*What you are asked to do:* Please output the material lines again without any changes, starting at the line containing "How do I perform: Click the Impressum link?" and stopping after the line containing "Select the Bootstrap".

*Data lines:*
<<<<

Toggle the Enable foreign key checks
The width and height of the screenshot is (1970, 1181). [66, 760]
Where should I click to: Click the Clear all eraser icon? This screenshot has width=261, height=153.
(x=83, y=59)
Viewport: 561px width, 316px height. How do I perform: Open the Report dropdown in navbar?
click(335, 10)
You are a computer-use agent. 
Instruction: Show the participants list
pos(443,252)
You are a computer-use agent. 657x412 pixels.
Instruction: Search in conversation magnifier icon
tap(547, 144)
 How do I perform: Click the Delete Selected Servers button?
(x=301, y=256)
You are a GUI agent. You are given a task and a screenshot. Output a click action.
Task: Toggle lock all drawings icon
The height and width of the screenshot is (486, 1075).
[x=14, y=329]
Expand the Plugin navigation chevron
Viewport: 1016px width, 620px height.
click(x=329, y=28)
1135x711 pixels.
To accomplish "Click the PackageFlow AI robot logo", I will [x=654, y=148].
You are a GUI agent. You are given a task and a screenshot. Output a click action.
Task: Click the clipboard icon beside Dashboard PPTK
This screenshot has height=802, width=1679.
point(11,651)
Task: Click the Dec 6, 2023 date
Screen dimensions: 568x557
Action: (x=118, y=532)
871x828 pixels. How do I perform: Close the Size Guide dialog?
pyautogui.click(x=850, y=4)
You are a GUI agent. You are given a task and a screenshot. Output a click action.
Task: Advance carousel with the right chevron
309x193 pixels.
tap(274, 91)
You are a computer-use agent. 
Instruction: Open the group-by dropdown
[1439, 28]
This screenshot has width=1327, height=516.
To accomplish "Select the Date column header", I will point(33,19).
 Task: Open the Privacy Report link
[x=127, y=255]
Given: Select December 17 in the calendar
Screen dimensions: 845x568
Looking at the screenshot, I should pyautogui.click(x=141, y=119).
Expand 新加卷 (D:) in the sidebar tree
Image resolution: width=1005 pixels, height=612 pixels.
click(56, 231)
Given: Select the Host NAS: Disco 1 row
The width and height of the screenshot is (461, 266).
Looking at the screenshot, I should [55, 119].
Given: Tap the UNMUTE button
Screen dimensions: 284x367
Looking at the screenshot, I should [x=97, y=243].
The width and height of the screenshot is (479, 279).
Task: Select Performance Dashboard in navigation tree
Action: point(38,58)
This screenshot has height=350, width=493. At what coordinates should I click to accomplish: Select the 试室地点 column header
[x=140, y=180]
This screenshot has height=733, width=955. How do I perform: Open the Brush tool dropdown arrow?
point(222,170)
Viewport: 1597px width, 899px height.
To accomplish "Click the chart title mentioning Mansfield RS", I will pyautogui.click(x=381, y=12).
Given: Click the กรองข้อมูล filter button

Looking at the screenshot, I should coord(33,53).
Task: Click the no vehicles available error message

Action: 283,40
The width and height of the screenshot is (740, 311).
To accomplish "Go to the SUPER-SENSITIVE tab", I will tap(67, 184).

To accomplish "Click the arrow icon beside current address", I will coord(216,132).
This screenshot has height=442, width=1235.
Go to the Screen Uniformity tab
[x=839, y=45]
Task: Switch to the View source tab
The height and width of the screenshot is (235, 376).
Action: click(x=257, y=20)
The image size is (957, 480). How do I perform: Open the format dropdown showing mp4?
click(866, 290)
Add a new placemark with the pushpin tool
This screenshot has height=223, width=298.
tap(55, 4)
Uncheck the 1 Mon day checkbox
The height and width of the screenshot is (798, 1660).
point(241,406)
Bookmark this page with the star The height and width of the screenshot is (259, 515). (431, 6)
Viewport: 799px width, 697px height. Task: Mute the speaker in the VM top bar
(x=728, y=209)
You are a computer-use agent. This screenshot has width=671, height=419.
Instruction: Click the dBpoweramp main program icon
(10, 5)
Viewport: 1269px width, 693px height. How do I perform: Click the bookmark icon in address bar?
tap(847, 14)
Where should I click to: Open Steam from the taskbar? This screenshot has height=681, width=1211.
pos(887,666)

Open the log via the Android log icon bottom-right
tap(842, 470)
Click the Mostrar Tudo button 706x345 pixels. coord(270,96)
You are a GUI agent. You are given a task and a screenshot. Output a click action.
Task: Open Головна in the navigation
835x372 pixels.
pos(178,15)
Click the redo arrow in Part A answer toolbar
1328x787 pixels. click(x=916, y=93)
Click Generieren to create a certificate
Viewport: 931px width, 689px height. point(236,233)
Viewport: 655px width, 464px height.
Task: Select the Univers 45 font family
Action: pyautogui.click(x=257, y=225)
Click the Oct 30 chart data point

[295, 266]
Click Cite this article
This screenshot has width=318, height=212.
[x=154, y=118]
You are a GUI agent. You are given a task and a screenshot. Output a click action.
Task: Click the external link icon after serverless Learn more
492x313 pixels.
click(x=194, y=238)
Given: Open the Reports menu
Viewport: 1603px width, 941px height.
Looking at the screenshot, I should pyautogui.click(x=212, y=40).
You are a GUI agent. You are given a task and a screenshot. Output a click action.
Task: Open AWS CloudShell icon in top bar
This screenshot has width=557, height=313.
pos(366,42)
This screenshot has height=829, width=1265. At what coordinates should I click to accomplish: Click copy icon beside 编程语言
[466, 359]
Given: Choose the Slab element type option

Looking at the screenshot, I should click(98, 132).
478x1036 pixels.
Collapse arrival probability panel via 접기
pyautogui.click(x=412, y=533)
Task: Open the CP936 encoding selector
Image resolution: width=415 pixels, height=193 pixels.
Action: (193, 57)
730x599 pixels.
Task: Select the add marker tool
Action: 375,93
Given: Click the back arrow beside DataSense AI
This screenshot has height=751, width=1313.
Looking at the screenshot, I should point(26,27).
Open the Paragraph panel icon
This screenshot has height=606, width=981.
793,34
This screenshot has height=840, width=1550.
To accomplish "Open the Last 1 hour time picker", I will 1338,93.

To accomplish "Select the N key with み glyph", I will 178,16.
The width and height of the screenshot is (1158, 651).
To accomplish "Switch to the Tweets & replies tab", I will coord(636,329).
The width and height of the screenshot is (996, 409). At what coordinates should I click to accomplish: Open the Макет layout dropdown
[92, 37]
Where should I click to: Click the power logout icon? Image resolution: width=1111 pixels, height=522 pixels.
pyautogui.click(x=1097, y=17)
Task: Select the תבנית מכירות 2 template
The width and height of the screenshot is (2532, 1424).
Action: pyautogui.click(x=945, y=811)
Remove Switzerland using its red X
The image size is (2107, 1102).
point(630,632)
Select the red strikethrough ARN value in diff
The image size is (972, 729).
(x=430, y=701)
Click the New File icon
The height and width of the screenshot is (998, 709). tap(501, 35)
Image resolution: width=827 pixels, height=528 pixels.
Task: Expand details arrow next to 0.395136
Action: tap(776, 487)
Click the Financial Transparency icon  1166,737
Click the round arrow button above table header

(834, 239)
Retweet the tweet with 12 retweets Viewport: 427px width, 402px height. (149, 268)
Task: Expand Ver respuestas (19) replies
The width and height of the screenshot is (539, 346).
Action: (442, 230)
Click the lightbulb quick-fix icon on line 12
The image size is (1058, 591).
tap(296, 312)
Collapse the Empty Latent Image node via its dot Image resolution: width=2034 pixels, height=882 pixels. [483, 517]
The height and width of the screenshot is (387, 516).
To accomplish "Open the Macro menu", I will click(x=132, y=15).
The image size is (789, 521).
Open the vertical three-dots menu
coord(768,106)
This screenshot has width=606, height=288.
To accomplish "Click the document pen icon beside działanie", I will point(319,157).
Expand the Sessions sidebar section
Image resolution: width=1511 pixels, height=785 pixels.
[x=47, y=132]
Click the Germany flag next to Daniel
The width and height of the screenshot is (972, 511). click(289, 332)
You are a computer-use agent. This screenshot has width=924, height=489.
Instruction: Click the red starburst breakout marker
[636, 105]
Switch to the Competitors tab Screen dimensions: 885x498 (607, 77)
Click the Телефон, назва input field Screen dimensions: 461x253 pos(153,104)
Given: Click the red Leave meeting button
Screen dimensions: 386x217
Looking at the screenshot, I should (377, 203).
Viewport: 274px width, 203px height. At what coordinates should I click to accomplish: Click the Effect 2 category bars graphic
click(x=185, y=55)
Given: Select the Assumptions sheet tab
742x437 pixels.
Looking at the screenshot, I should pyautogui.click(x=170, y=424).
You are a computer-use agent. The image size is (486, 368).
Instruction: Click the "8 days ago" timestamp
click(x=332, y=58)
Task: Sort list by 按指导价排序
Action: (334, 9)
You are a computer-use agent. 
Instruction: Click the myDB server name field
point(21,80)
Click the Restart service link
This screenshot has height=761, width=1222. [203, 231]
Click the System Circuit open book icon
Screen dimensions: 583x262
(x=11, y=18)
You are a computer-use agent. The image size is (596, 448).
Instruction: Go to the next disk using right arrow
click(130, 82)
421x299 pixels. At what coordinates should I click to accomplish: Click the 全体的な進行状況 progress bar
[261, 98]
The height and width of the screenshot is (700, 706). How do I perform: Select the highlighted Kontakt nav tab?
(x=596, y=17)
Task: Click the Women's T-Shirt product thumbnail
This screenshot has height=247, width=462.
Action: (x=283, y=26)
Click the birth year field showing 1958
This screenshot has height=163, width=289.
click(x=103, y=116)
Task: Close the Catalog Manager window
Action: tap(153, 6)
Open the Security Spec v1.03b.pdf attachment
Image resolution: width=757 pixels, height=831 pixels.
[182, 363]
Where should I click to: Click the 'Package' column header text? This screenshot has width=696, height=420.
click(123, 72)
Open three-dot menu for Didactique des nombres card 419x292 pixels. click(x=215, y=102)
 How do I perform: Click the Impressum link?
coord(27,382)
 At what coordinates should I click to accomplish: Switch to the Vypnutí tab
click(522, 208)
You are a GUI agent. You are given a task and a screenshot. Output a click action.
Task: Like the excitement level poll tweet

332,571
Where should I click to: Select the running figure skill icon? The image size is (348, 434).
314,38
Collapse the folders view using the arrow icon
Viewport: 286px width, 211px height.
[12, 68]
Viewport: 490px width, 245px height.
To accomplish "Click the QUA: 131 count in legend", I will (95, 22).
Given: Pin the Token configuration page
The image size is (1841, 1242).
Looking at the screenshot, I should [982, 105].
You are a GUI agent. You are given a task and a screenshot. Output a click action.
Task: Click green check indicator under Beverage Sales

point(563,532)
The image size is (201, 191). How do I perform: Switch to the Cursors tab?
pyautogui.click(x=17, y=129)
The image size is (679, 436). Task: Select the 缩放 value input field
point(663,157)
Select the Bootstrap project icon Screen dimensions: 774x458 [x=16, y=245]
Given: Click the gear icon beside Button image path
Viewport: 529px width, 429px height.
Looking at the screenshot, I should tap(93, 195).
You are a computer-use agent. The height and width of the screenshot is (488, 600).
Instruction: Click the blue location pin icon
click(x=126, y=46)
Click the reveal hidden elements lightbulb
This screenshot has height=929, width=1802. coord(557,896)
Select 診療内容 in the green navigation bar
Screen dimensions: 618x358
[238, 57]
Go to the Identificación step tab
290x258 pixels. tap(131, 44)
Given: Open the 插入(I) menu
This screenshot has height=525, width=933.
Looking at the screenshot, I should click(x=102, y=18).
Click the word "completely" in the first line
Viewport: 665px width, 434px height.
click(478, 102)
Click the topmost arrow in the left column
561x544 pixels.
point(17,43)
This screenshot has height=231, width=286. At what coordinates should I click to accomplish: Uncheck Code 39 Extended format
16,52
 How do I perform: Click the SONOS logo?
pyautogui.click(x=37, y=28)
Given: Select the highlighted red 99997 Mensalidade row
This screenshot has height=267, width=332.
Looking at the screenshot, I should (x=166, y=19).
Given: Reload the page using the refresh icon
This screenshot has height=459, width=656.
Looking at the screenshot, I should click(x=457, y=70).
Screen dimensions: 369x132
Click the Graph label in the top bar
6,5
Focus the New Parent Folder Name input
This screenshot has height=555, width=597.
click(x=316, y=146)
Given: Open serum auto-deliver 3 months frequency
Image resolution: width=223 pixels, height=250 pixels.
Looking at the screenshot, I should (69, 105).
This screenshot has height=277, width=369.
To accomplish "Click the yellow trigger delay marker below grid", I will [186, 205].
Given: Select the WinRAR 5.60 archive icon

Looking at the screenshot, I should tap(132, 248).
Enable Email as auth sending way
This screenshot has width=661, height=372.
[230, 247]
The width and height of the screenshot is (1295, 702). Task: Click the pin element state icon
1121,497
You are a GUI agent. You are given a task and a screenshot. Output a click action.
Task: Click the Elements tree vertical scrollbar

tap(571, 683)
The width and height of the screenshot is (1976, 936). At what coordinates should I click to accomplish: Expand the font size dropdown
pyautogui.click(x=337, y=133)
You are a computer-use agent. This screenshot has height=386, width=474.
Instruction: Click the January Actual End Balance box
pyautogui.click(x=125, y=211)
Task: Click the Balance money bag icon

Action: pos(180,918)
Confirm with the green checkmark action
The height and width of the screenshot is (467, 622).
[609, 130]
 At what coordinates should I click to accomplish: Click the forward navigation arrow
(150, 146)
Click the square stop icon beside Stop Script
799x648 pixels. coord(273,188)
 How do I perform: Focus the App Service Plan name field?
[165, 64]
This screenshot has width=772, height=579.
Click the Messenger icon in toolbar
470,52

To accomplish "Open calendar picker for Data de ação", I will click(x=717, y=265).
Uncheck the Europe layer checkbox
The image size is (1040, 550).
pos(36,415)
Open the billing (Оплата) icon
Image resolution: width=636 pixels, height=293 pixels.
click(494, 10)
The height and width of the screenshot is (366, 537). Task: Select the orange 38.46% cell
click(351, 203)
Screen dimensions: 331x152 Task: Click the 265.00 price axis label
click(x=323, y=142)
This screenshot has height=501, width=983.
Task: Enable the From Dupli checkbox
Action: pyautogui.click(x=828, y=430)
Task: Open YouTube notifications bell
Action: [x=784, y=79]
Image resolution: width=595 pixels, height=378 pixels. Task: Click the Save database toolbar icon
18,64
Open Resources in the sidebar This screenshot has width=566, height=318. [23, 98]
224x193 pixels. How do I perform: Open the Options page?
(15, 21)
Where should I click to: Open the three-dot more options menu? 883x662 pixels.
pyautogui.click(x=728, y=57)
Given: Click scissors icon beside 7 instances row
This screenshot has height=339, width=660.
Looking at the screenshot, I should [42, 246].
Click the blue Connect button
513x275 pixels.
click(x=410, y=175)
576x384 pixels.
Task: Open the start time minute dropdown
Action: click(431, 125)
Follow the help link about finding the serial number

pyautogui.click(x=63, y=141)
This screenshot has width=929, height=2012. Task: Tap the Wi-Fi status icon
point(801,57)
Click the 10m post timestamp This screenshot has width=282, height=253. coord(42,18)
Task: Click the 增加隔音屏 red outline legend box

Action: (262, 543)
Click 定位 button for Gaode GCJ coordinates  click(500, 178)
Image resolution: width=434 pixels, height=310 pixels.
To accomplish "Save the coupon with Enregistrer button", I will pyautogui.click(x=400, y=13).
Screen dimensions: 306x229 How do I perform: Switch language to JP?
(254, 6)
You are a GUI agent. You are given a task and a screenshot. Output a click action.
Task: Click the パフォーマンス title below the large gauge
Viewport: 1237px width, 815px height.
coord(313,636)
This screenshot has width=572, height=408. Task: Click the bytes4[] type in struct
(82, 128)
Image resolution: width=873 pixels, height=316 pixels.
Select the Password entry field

>>>>

*Solution to the exercise:*
 How do I perform: Click the Impressum link?
coord(27,382)
 At what coordinates should I click to accomplish: Switch to the Vypnutí tab
click(522, 208)
You are a GUI agent. You are given a task and a screenshot. Output a click action.
Task: Like the excitement level poll tweet

332,571
Where should I click to: Select the running figure skill icon? The image size is (348, 434).
314,38
Collapse the folders view using the arrow icon
Viewport: 286px width, 211px height.
[12, 68]
Viewport: 490px width, 245px height.
To accomplish "Click the QUA: 131 count in legend", I will (95, 22).
Given: Pin the Token configuration page
The image size is (1841, 1242).
Looking at the screenshot, I should [982, 105].
You are a GUI agent. You are given a task and a screenshot. Output a click action.
Task: Click green check indicator under Beverage Sales

point(563,532)
The image size is (201, 191). How do I perform: Switch to the Cursors tab?
pyautogui.click(x=17, y=129)
The image size is (679, 436). Task: Select the 缩放 value input field
point(663,157)
Select the Bootstrap project icon Screen dimensions: 774x458 [x=16, y=245]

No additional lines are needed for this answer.